**WORK INSTRUCTIONS**: Make an exact reproduction of all the data.

**ENTRIES PROVIDED**:
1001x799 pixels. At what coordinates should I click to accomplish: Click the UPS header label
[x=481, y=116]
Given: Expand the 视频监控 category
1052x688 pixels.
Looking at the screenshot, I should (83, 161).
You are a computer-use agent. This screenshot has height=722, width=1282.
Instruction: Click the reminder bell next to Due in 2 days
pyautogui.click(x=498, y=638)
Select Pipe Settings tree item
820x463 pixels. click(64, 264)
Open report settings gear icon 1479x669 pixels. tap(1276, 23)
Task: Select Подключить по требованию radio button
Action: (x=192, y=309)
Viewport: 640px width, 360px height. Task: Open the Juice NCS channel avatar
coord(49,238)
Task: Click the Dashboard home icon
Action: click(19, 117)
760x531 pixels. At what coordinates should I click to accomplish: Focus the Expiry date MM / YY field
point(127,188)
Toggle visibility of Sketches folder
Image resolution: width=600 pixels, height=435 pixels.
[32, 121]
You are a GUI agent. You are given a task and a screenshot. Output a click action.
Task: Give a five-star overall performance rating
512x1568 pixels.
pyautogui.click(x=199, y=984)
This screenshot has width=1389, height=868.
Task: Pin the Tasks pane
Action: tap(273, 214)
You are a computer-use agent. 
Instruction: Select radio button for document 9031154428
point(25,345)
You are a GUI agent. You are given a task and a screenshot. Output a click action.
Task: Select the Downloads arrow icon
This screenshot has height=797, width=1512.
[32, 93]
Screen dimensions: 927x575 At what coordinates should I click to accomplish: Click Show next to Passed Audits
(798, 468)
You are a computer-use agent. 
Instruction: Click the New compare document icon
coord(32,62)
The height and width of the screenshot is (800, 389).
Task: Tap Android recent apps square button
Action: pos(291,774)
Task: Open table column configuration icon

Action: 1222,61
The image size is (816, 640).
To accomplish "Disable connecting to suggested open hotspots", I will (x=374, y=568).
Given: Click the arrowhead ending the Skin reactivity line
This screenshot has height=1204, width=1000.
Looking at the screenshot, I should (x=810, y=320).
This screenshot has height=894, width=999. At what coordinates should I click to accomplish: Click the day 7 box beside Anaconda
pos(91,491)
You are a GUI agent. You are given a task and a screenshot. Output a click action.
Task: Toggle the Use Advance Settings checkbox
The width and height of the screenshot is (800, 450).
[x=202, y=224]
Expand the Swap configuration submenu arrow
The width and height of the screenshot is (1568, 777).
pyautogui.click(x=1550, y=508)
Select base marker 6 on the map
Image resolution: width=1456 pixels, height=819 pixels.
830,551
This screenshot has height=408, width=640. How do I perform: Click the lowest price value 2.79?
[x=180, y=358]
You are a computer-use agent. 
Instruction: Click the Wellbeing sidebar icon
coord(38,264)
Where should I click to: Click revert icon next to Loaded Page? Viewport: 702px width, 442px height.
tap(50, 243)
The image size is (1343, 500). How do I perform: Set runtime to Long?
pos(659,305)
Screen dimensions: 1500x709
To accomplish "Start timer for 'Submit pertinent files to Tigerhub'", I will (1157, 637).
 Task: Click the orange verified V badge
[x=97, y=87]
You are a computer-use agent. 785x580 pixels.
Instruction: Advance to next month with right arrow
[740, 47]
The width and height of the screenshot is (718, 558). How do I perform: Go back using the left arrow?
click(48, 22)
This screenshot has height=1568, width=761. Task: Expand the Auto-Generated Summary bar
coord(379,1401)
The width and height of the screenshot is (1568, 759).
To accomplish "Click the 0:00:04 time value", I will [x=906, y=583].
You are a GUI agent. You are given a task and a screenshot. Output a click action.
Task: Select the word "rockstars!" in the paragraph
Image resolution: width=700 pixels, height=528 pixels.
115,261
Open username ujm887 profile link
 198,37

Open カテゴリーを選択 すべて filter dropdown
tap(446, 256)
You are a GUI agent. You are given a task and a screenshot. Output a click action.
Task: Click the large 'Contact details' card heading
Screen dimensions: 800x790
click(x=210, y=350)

**RESPONSE BELOW**:
1001x799 pixels. At what coordinates should I click to accomplish: Click the UPS header label
[x=481, y=116]
Given: Expand the 视频监控 category
1052x688 pixels.
Looking at the screenshot, I should (83, 161).
You are a computer-use agent. This screenshot has height=722, width=1282.
Instruction: Click the reminder bell next to Due in 2 days
pyautogui.click(x=498, y=638)
Select Pipe Settings tree item
820x463 pixels. click(64, 264)
Open report settings gear icon 1479x669 pixels. tap(1276, 23)
Task: Select Подключить по требованию radio button
Action: (x=192, y=309)
Viewport: 640px width, 360px height. Task: Open the Juice NCS channel avatar
coord(49,238)
Task: Click the Dashboard home icon
Action: click(19, 117)
760x531 pixels. At what coordinates should I click to accomplish: Focus the Expiry date MM / YY field
point(127,188)
Toggle visibility of Sketches folder
Image resolution: width=600 pixels, height=435 pixels.
[32, 121]
You are a GUI agent. You are given a task and a screenshot. Output a click action.
Task: Give a five-star overall performance rating
512x1568 pixels.
pyautogui.click(x=199, y=984)
This screenshot has width=1389, height=868.
Task: Pin the Tasks pane
Action: tap(273, 214)
You are a computer-use agent. 
Instruction: Select radio button for document 9031154428
point(25,345)
You are a GUI agent. You are given a task and a screenshot. Output a click action.
Task: Select the Downloads arrow icon
This screenshot has height=797, width=1512.
[32, 93]
Screen dimensions: 927x575 At what coordinates should I click to accomplish: Click Show next to Passed Audits
(798, 468)
You are a computer-use agent. 
Instruction: Click the New compare document icon
coord(32,62)
The height and width of the screenshot is (800, 389).
Task: Tap Android recent apps square button
Action: pos(291,774)
Task: Open table column configuration icon

Action: 1222,61
The image size is (816, 640).
To accomplish "Disable connecting to suggested open hotspots", I will (x=374, y=568).
Given: Click the arrowhead ending the Skin reactivity line
This screenshot has height=1204, width=1000.
Looking at the screenshot, I should (x=810, y=320).
This screenshot has height=894, width=999. At what coordinates should I click to accomplish: Click the day 7 box beside Anaconda
pos(91,491)
You are a GUI agent. You are given a task and a screenshot. Output a click action.
Task: Toggle the Use Advance Settings checkbox
The width and height of the screenshot is (800, 450).
[x=202, y=224]
Expand the Swap configuration submenu arrow
The width and height of the screenshot is (1568, 777).
pyautogui.click(x=1550, y=508)
Select base marker 6 on the map
Image resolution: width=1456 pixels, height=819 pixels.
830,551
This screenshot has height=408, width=640. How do I perform: Click the lowest price value 2.79?
[x=180, y=358]
You are a computer-use agent. 
Instruction: Click the Wellbeing sidebar icon
coord(38,264)
Where should I click to: Click revert icon next to Loaded Page? Viewport: 702px width, 442px height.
tap(50, 243)
The image size is (1343, 500). How do I perform: Set runtime to Long?
pos(659,305)
Screen dimensions: 1500x709
To accomplish "Start timer for 'Submit pertinent files to Tigerhub'", I will (1157, 637).
 Task: Click the orange verified V badge
[x=97, y=87]
You are a computer-use agent. 785x580 pixels.
Instruction: Advance to next month with right arrow
[740, 47]
The width and height of the screenshot is (718, 558). How do I perform: Go back using the left arrow?
click(48, 22)
This screenshot has height=1568, width=761. Task: Expand the Auto-Generated Summary bar
coord(379,1401)
The width and height of the screenshot is (1568, 759).
To accomplish "Click the 0:00:04 time value", I will [x=906, y=583].
You are a GUI agent. You are given a task and a screenshot. Output a click action.
Task: Select the word "rockstars!" in the paragraph
Image resolution: width=700 pixels, height=528 pixels.
115,261
Open username ujm887 profile link
 198,37

Open カテゴリーを選択 すべて filter dropdown
tap(446, 256)
You are a GUI agent. You are given a task and a screenshot. Output a click action.
Task: Click the large 'Contact details' card heading
Screen dimensions: 800x790
click(x=210, y=350)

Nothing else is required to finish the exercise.